== Reading text ==
Last post I went over the snap clip design for the XY Joiner. This post will be covering the print bed assembly I came up with. I had quite a few problems with this design mainly stemming from determining what kind of heated bed I would have for my printer. Once I knew that I could get final dimensions and figure out spacing to fit that, but without it I couldn’t really safely start preparing materials and printing parts, so this was the last assemblies I made. This post is structured in a big block of research for heated beds (feel free to skip because the design and construction are more enjoyable to read), the design for the assembly in fusion 360, and the actual construction of the assembly.
AC vs DC Beds Research
I was conflicted on what style of bed to get for my printer, they re easily broken down into 2 groups, AC and DC powered. They both have their advantages and disadvantages and vary significantly in price. I personally ended up going with a DC powered bed due to the circumstances of this specific project, but would like to upgrade to an AC bed in the future. For reference, this post and video from Tom’s 3D is a great explanation of print beds goes over a lot of important information.
AC Powered
Advantages
AC powered beds use alternating current power directly from the wall outlet. This offers 2 huge advantages, they are very energy efficient and heat up very quickly. The power supply’s job is to convert AC power from your outlet into DC power that is used in your motherboard for computations. This conversion results in a certain amount of power loss. Typically this will be around 70-90% efficiency. Now I’m not an electrician or anything, so don’t take my word as gospel, but my understanding of AC power is that you are able to use a much higher voltage (Here in the US mains voltage is 115V) and lower amperage and can easily achieve a high wattage without any of the power loss to DC power (I also believe there are problems with pushing that much DC power through to heat up while AC power can do it better, but I can’t really remember where I learned that, it feels like an educated guess from what I know about AC and DC power). Typically you would want around .6 watts/square cm (suggested by Toms 3D), so as you get a larger print bed, you need significantly more power to heat up such a huge bed. By using AC power you can very easily hit these power requirements and still heat that bed up very quickly.
Disadvantages
Now AC powered beds also have some pretty significant downsides. You can’t just connect AC power to your motherboard, it would blow it up, so you need special electronics to control them with your regular print board. This also leads into the bigger downside, AC mains power from your wall is EXTREMELY dangerous. It can definitely kill you or cause a fire if something is not properly wired. Ensuring you have proper safety requirements and that your electronics are in proper spec is extremely important. It is very important you ground the frame of your printer to ensure you are not electrocuted if something goes wrong. you have to be very diligent and invest in a good quality controller to ensure its performance. There are plenty of cheaply made parts that are easy to go for, but it’s important to get quality stuff for this.
Typically AC powered stuff will be more expensive too. Typically you will need to get a silicone heater and print bed separate. A good Keenovo silicone heater that’s 280mm square costs $105 and you still need to source the actual print bed. Finding these to fit custom to your printer can be super annoying and tedious. We already talked about researching a quality controller for it I would have gotten an AC powered bed but it was much easier for me to just get an all in one package DC powered bed and that convenience and lower price point was enough to make me cave.

== What to work on ==
• 1. Answer these questions from the print bed post:
(a) What is the mains voltage in the US, according to the post?
(b) About how many watts per square centimeter does the post say a heated bed typically needs?
(c) How much does a 280mm square Keenovo silicone heater cost?
• 2. Can you write the next part of the print bed post, picking up after its final sentence?
The records come from a different source than the print bed post.

== Supplied information ==
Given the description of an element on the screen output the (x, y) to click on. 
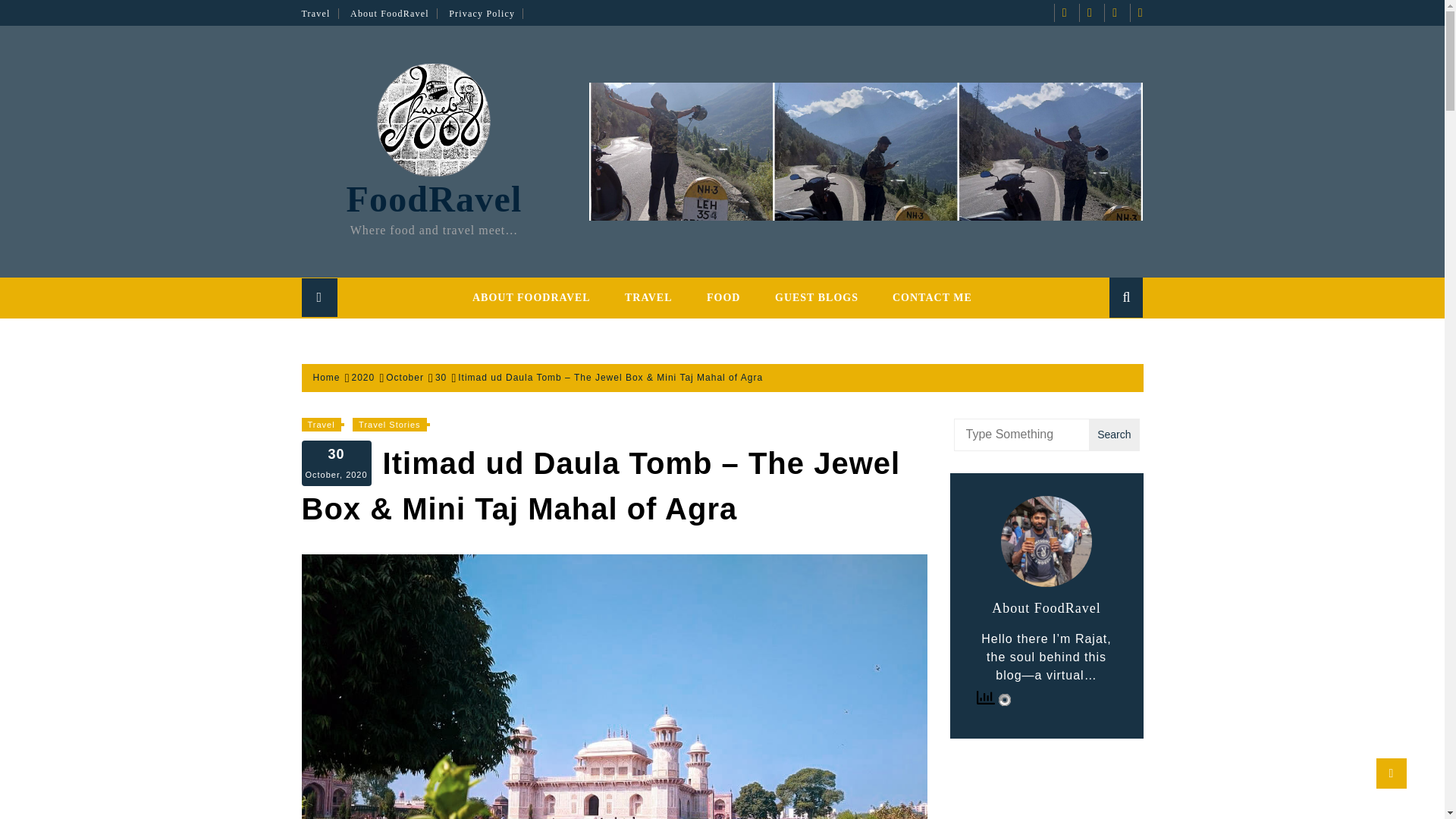
FoodRavel (433, 199)
ABOUT FOODRAVEL (531, 297)
TRAVEL (648, 297)
CONTACT ME (932, 297)
Home (326, 377)
30 (440, 377)
Travel (320, 424)
Travel Stories (389, 424)
About FoodRavel (394, 13)
Search (1113, 434)
Privacy Policy (485, 13)
Search (1104, 338)
October (404, 377)
FOOD (723, 297)
Travel (320, 13)
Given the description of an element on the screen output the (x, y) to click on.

== Outputs for the tasks ==
• 1.
(a) 115V
(b) Around .6 watts per square centimeter
(c) $105

• 2.
DC Powered
Advantages
DC powered beds require a capable power supply unit to run. They are very standard online, much easier to find, and cheaper. They are plenty reliable and easy to use. Typically these come in easy and complete packages with a print bed and can easily be directly connected to your motherboard. These beds are tried and true, they typically come in 12 or 24 volt versions depending on what the rest of your printer is. Pretty straight forward. The bed I ended up buying is actually a Creality CR-10S Pro bed replacement so it was so easy to find a quality product that I knew was going to work well and at a $53 dollar price tag it was an easy deal. Its 24v 240W and plenty big, so it works out if my power supply holds up fine (Which it should).
Disadvantages
DC power obviously has its disadvantages. We’ve already talked about some of them in AC power but it boils down to this, they are less efficient, take longer to heat up, and are better suited for smaller beds. Depending on your power supply, it can be hard to hit that typical .6 watts/square cm for your bed (suggested by Toms 3D). You may have a 12 or 24 volt system and Watts are Volts x Amps, so if working in a 12 volt system you have to have twice the amperage to reach the same wattage of a 24 volt system. This isn’t that bad though, just ensure you get all 24 volt parts, but this requires forethought and if you are looking to upgrade a printer you already have that can make things harder. They do relatively take long to heat up though, AC powered beds are pretty damn quick, heating up in probably under a minute, but realistically this isn’t that ridiculous as most DC powered beds take 3-4 minutes max, that time isn’t that important when you are printing for 10 hours. It is harder to print with bigger beds with DC power, just means you need more amperage which means a significantly beefier power supply to deal with it which can start getting pricier. More than likely though, this won’t be that ridiculous if you are able to source a good power supply, they aren’t terribly hard to find but you will want to look for one where your total power draw will only be around 60-70% of its max capacity, you never want to use power supplies to their maximum values.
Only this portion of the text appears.